Why Topological Data Analysis?

Topology within mathematics can be characterized as that part of the subject which studies notions of shape.  It really consists of at least two separate threads, one in which one attempts to “measure” shape, and in the other in which one attempts to find compressed combinatorial representations of shape and analyze the degree to which these representations are faithful to the shape.  The first proceeds primarily via algebraic invariants, such as homology and homotopy groups, to measure and count the instances of particular patterns within the shape in a suitably systematic way.  The second is the subject of a great deal of manifold topology, and is exemplified by the work on the “Haputvermutung” concerning the existence of a common subdivision of any two triangulations of manifolds. 

Both these threads have been extended to the world of point clouds of data.  The measurement aspect is extended via the theory of persistent homology and its variants.  The second one is extended by various simplicial complex constructors, such as Vietoris-Rips complexes, witness complexes, and the complexes constructed by Ayasdi’s Platform.  In ordinary topology, the role of the combinatorial representations is to lend additional concreteness to the study of the shape, as well as to provide a succinct representation of it.  They serve the same purpose in the study of high dimensional and complex data sets, in that they provide a compressed representation of the data which retains information about the geometric relationships between data points.  The representations are also easy to work with, so they provide extremely useful and simple ways to interrogate the data, and to understand the driving variables characterizing various subgroups.  At a high level, one can say that they allow for easy identification of coherent groups within the data.  The search for coherent groups, performed naively, is a clearly intractable problem since it requires searching through the collection of subsets in the data set. 
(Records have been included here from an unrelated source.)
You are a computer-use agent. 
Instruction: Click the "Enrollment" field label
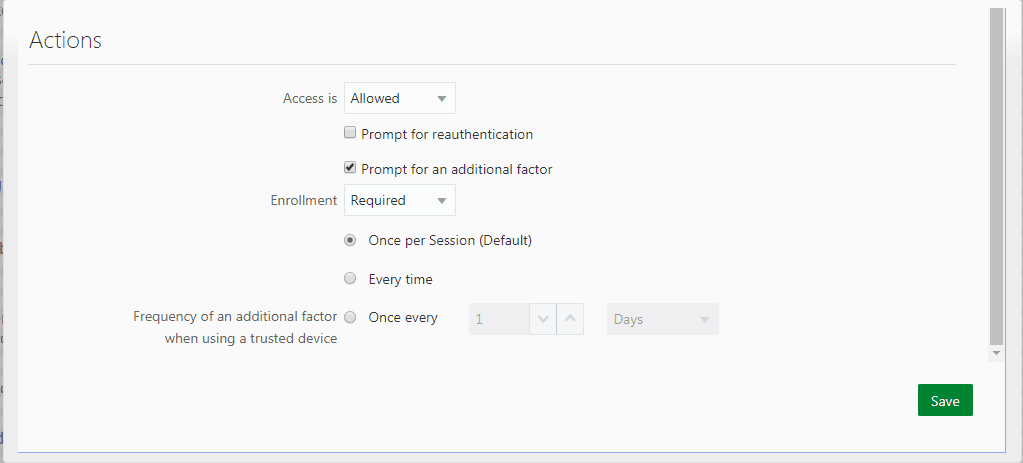[304, 200]
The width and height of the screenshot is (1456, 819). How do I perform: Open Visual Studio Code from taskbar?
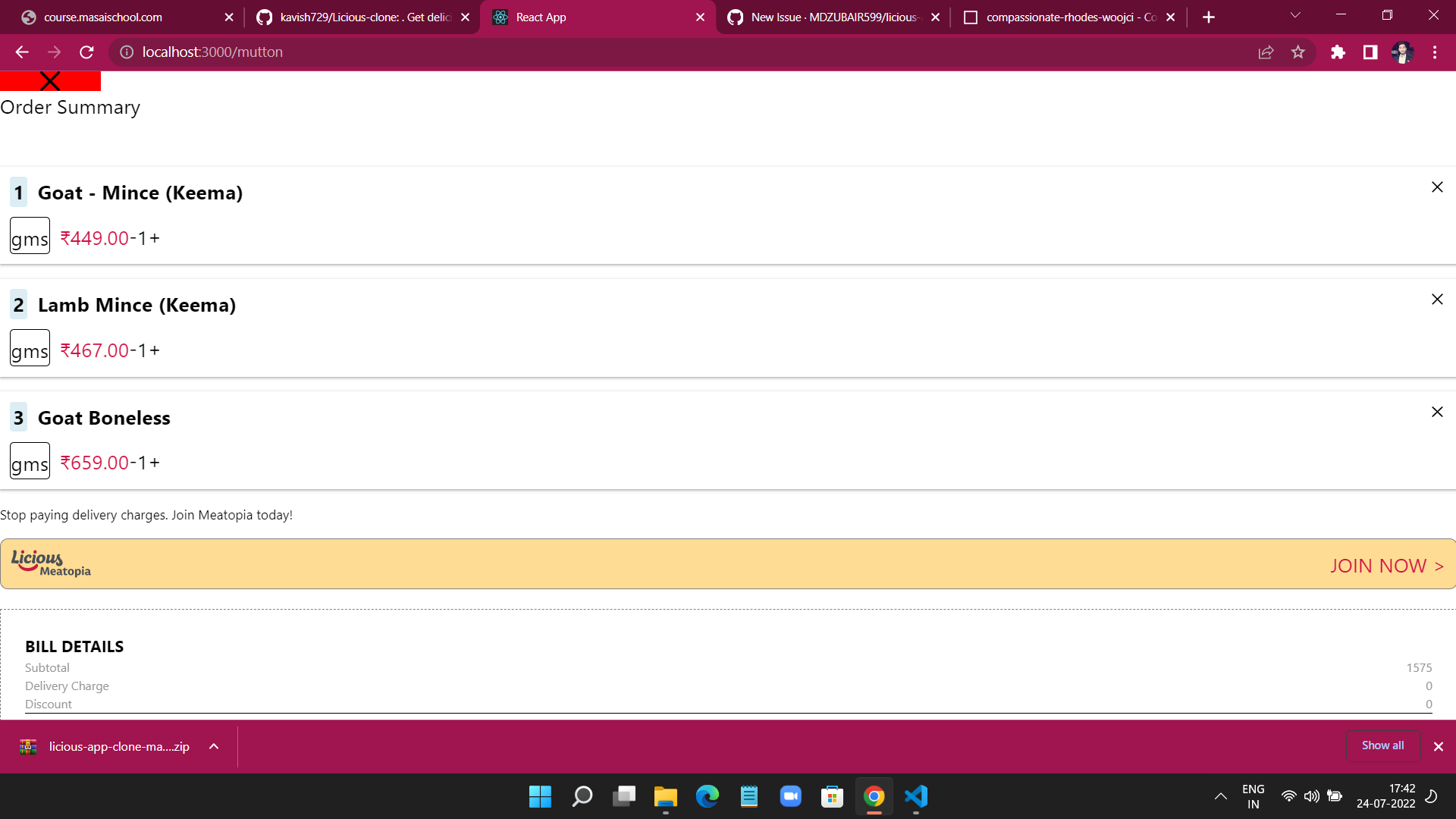pos(916,796)
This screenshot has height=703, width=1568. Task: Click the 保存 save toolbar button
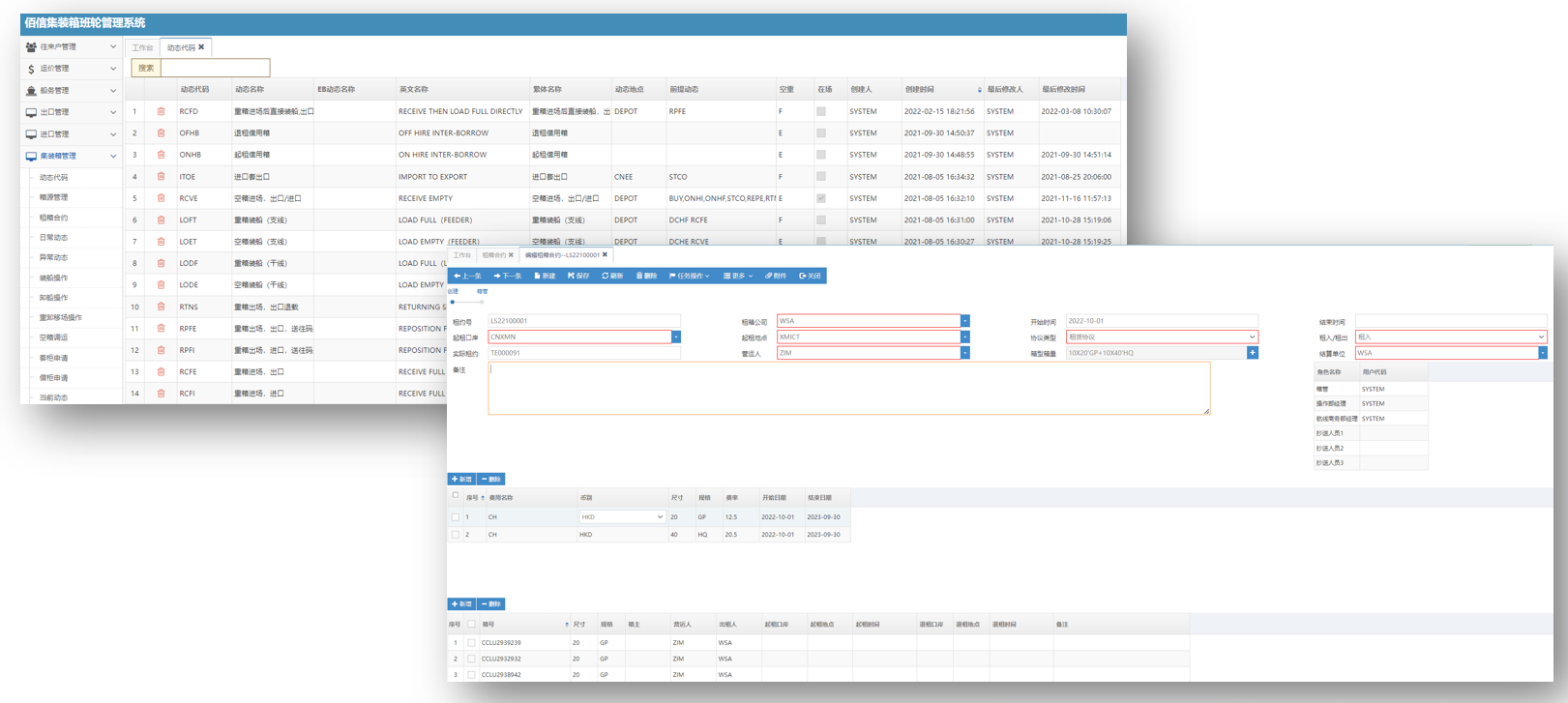click(x=578, y=276)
Ultimately, both sets of ideas will be useful in permitting investigators to study their data.  The representations are at the forefront, because they are what a user deals with directly.  As we move further into automation, the measuring of the shape of a data set and of Ayasdi’s complex outputs will be critical, since we will want, for example, to test Ayasdi constructions for the presence of geometric features such as flares and loops, so as to provide the user the best possible “quick analysis”, automatically building  complexes for the user without requiring by hand selection of parameter values, metrics, and lenses.